Omega-3 fatty acids may decrease triglycerides, lower blood pressure, reduce blood clotting, decrease stroke and heart failure risk, reduce irregular heartbeats, and in children may improve learning ability. Eating at least one to two servings a week of fish, particularly fish that's rich in omega-3 fatty acids, appears to reduce the risk of heart disease, particularly sudden cardiac death.
Fatty fish, such as salmon, lake trout, herring, sardines and tuna, contain the most omega-3 fatty acids and therefore the most benefit, but many types of seafood contain small amounts of omega-3 fatty acids.
Some fish, such as tilapia and catfish, don't appear to be as heart healthy because they contain higher levels of unhealthy fatty acids. Keep in mind that any fish can be unhealthy depending on how it's prepared. For example, broiling or baking fish is a healthier option than is deep-frying.

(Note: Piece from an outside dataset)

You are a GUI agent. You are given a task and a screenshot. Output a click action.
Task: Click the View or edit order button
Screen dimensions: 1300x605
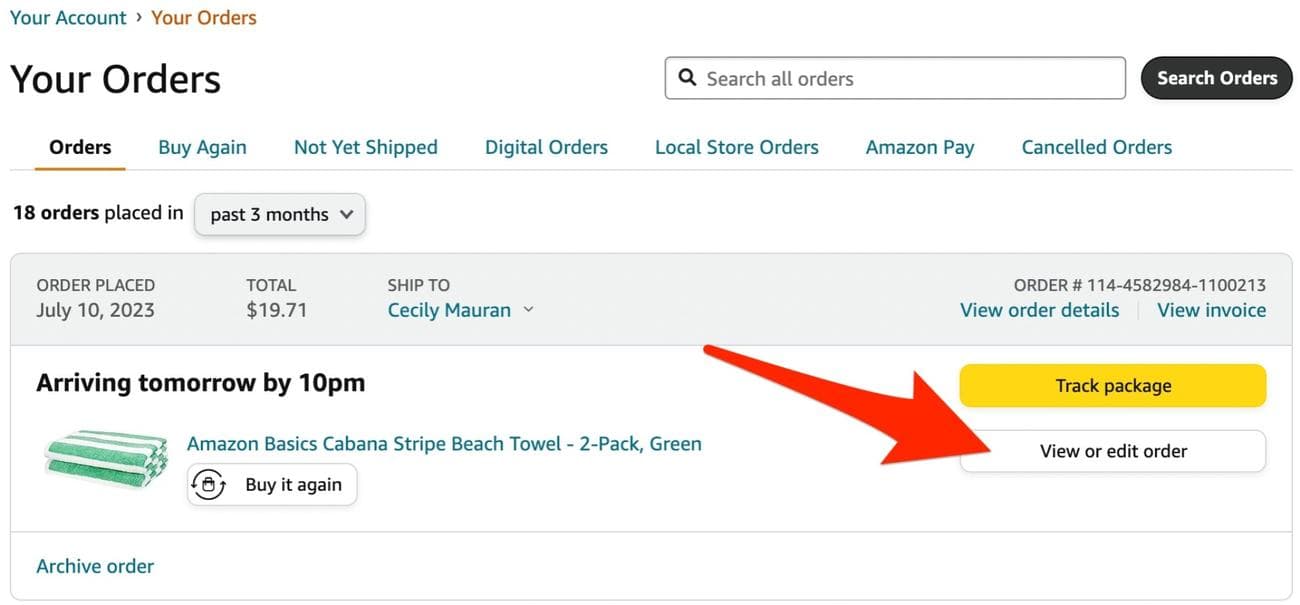[x=1112, y=451]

Some researchers are concerned about eating fish produced on farms as opposed to wild-caught fish. Researchers think antibiotics, pesticides and other chemicals used in raising farmed fish may cause harmful effects to people who eat the fish.
For adults, at least two servings of omega-3-rich fish a week are recommended. A serving size is 3.5 ounces (99 grams), or about the size of a deck of cards. Women who are pregnant or plan to become pregnant and young children should limit the amount of fish they eat because they're most susceptible to the potential effects of toxins in fish.